While most of you are thinking of the band Queen’s hit song with the above title, I am thinking about living.

I want to break free from the irrational, subconscious, and unconscious fear of being unable to breathe. Of contracting a virus that merely mentions you as a statistic, not as an individual.

I want to break free from the fear-mongering that follows me every waking moment on all platforms of social and print media.

The constant, “Do you have symptoms of Covid19?” makes me doubt my sanity. So I double and triple check just in case I may have missed some sign.

I want to break free from the slight cough that sends my mind into overdrive. The hellish reality of a situation I am powerless to control.

I want to break free from people who follow me to close in supermarkets disregarding the social distance we are compelled to adhere to. At least for now.

I can’t be the only one feeding the fear monster that lives inside me when I accidentally touch a surface someone has touched before me or when I naturally lean against a counter, momentarily forgetting that my very life depends on my ability to unlearn most social and human norms.

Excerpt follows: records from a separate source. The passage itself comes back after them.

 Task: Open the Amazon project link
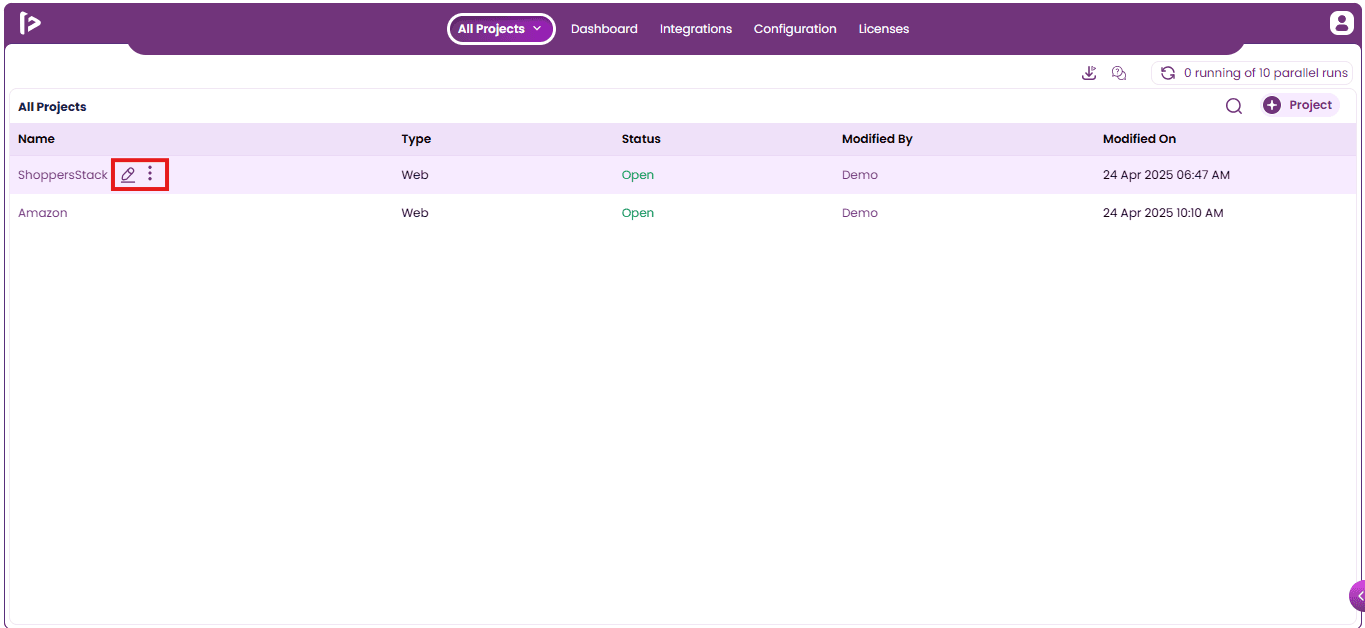43,213
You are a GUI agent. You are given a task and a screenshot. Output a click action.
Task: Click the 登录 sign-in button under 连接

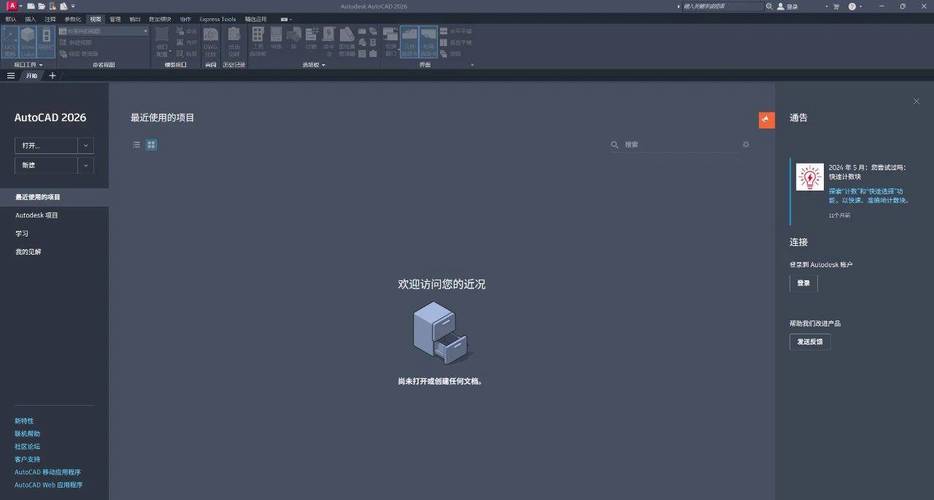[x=803, y=284]
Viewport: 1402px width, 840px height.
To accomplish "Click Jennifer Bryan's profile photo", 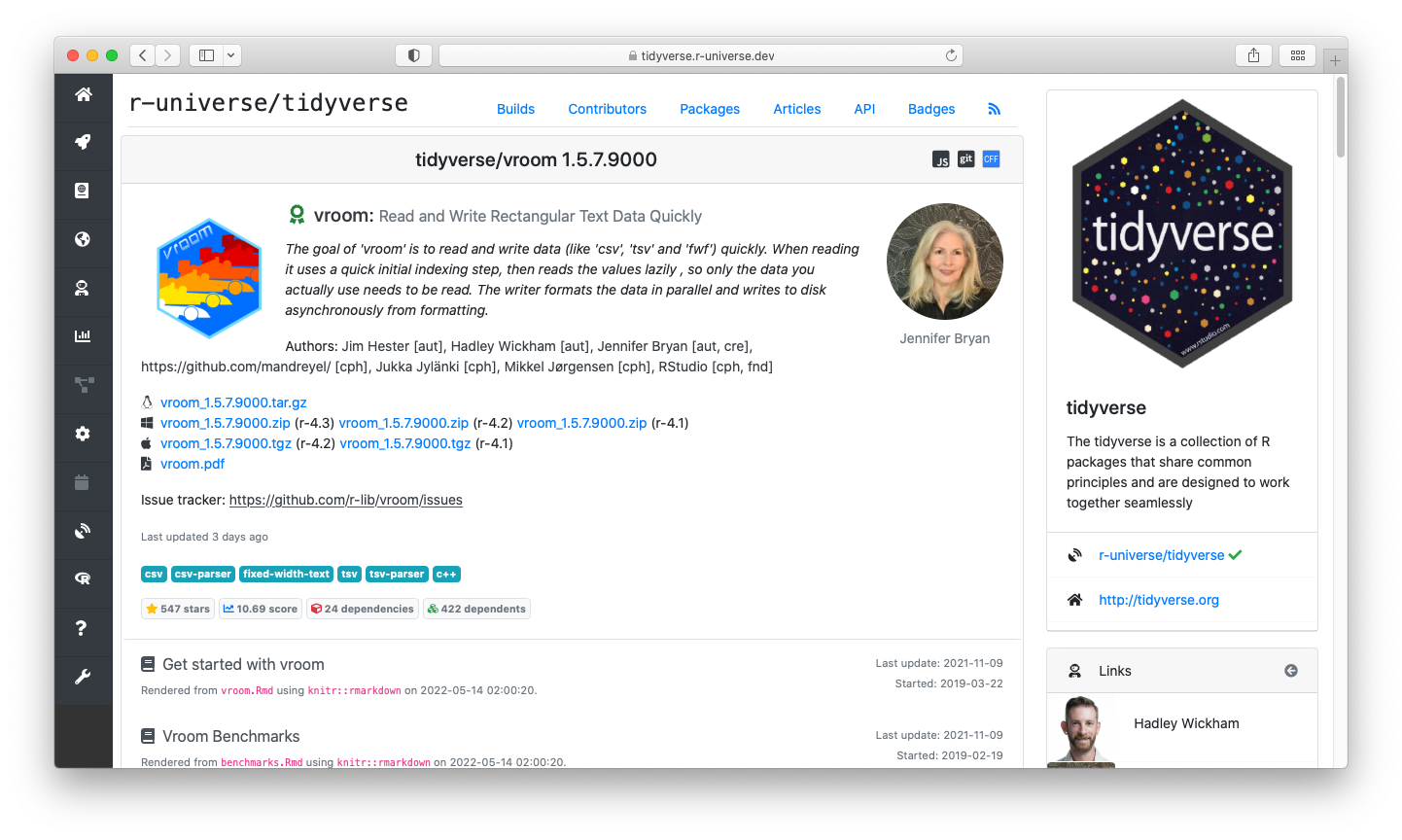I will pos(944,262).
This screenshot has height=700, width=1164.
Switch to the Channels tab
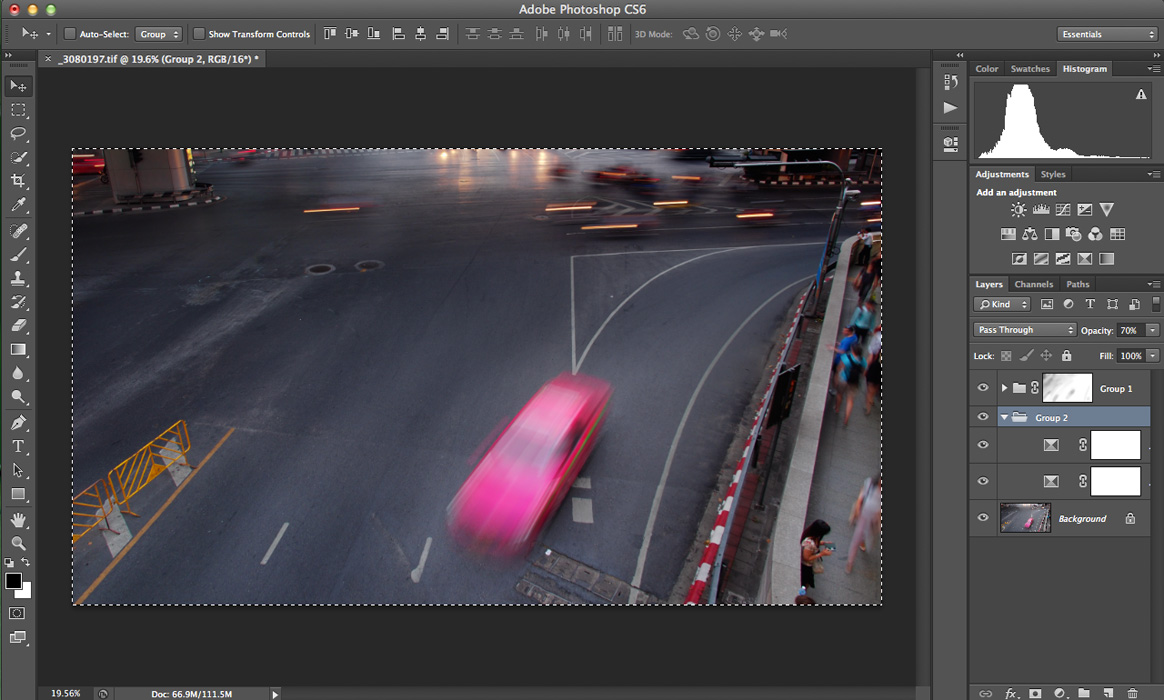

I want to break free from the shackles placed on my movements during the lockdown. That spontaneous drives into the countryside and stopping at quaint places for coffee now has to be planned. Thereby dismissing the spontaneity of this simple act.

Finally, I want to break free from seeing all sorts of people especially children with these shapeless pieces of cloth covering half their faces, silencing them like a piece of duct tape and making it seem as if we are all extras hired in the making of a futuristic movie.

I don’t want to hear about the death toll and infection rates rising yet I have to because right now as I write this, I get to celebrate today without being infected. I get to live and walk, albeit slowly through this pandemic that has brought the world as I have known it to a standstill. A slow-motion where our actions are measured and thoroughly assessed before any plans can be made.

I want to break free and live unrestricted but the reality is right here, right now, I can’t.